There are no great sorcerers in the Land of Unknown Shadows. “All Evil Dies There an Endless Death” means that they have persecuted the talented since the flight of the Shadowmasters. But Hsien does not lack or disdain knowledge. There are several huge monasteries—of which Khang Phi is the greatest—dedicated to the preservation of knowledge. The monks do not sort it into good and evil knowledge, nor do they make moral judgments. They take the position that no knowledge is evil until someone chooses to do evil with it.
Even though it has been engineered to wreak havoc upon the human body, a sword is strictly inert metal until someone chooses to pick it up and strike. Or chooses not to do so.
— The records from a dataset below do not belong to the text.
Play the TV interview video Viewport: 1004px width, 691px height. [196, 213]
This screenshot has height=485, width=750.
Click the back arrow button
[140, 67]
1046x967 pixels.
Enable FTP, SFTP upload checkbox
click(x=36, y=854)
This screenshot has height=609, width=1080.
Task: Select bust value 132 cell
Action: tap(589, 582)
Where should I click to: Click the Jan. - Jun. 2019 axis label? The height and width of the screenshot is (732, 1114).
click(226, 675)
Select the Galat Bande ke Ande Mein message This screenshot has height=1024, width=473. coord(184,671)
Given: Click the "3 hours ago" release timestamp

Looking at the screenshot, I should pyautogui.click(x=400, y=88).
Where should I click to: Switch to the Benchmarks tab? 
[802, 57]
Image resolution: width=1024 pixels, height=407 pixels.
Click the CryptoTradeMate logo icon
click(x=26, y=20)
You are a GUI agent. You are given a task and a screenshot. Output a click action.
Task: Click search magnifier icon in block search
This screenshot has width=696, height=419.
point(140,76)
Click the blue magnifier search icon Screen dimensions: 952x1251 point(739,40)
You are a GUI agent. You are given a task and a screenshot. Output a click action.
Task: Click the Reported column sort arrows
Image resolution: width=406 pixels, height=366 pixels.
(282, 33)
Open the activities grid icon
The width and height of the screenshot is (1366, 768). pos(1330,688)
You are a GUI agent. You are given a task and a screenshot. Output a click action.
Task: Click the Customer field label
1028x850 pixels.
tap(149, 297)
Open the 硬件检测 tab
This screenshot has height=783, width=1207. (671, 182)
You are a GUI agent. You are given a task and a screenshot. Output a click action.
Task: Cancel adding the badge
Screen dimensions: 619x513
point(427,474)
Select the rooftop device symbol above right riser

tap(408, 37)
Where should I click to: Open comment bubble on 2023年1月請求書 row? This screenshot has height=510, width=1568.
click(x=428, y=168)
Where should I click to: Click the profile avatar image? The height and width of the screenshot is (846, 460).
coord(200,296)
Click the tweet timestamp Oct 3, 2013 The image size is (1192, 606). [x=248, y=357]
There are, of course, a thousand sophistries spewed by those who wish to deny individuals the opportunity to choose. Which is an arrogant presumption of a divine scale.
This is what happens when you get old. You start thinking. Worse, you start telling everybody what you think.
Sleepy was nervous lest I express an unfortunate opinion to one of the Nine, whereupon, in high dudgeon, the offended party would abandon all sensibility and self-interest and deny to us forever the knowledge we need to repair the shadowgate opening on our native world. She misapprehends my ability to evoke the unfriendly response.